Immediately, the deal with the 32-year-old South Korean impacts the Blue Jays on and off the field. He bolsters a rotation that needed short-term help, represents a long-term building block for a franchise looking to contend again and offers the clearest sign yet that the current front office is willing and able to spend big.

Of course, there are questions here too.

A finesse pitcher, Ryu averaged 90.6 m.p.h. with his fastball in 2019 while also relying on a cutter, curve and his preferred out-pitch, a plus change-up. The combination worked in 2019, when he posted an NL-best 2.32 ERA in 182.2 innings while striking out 163.

He joins a rotation featuring two other newcomers, free agent signing Tanner Roark and trade acquisition Chase Anderson. On paper, Matt Shoemaker would be the club’s No. 4 starter while Trent Thornton and Ryan Borucki would be leading candidates for the final spot. That’s a much better rotation than the one that posted a 5.25 ERA in 2019.

“It’s not good enough just to have depth,” GM Ross Atkins said soon after the regular season. “You have to have major-league pieces and guys that can contribute in significant ways.”

Of course, that initial rotation will just be a starting point. A year ago, the Blue Jays used 21 different starters including Ryan Feierabend, Buddy Boshers and Neil Ramirez. The lack of viable starters was apparent at times, with manager Charlie Montoyo once justifying his decision to start Edwin Jackson and his 11.12 ERA by acknowledging “We don’t have anybody else.”

Well, now they do. On paper, the Blue Jays seem poised to begin the season with a triple-A rotation filled with young pitchers ready or nearly ready for the majors. Jacob Waguespack, Anthony Kay, T.J. Zeuch and Sean Reid-Foley all have some big-league experience and can be optioned to and from Buffalo as needed. Plus, there’s Nate Pearson, arguably the game’s top pitching prospect, who should be ready for major-league hitters at some point this season.

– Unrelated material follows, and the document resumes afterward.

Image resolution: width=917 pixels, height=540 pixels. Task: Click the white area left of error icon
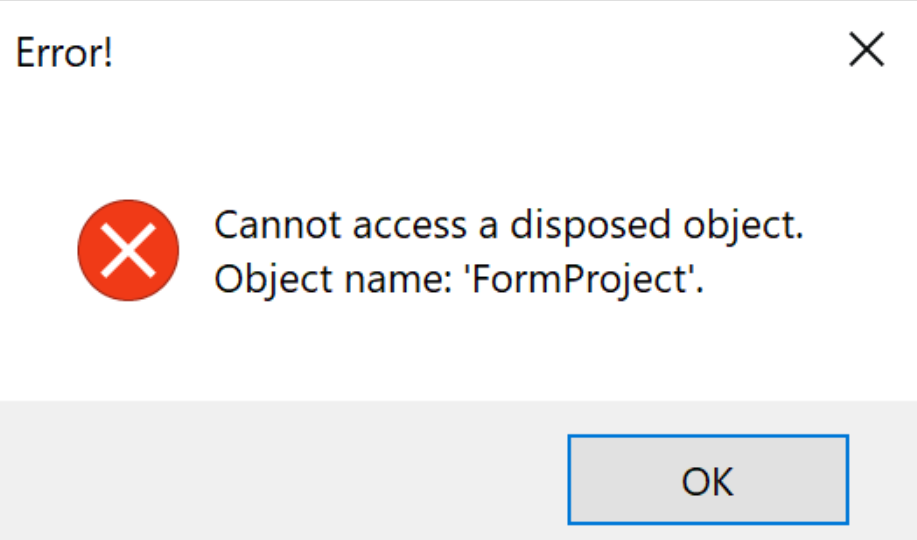tap(38, 250)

Ryu’s presence should help ensure that the days of ‘an opener and a guy’ are over.

Even so, the Blue Jays can’t assume they’re getting 200 innings per season from Ryu, who has missed considerable time over the years. Shoulder surgery cost him the entire 2015 season and the first half of 2016. After just one start back, elbow tendonitis sidelined him until 2017. Hip and foot injuries impacted him that year, but only briefly. Then, in 2018, he missed 90 games with a left groin strain.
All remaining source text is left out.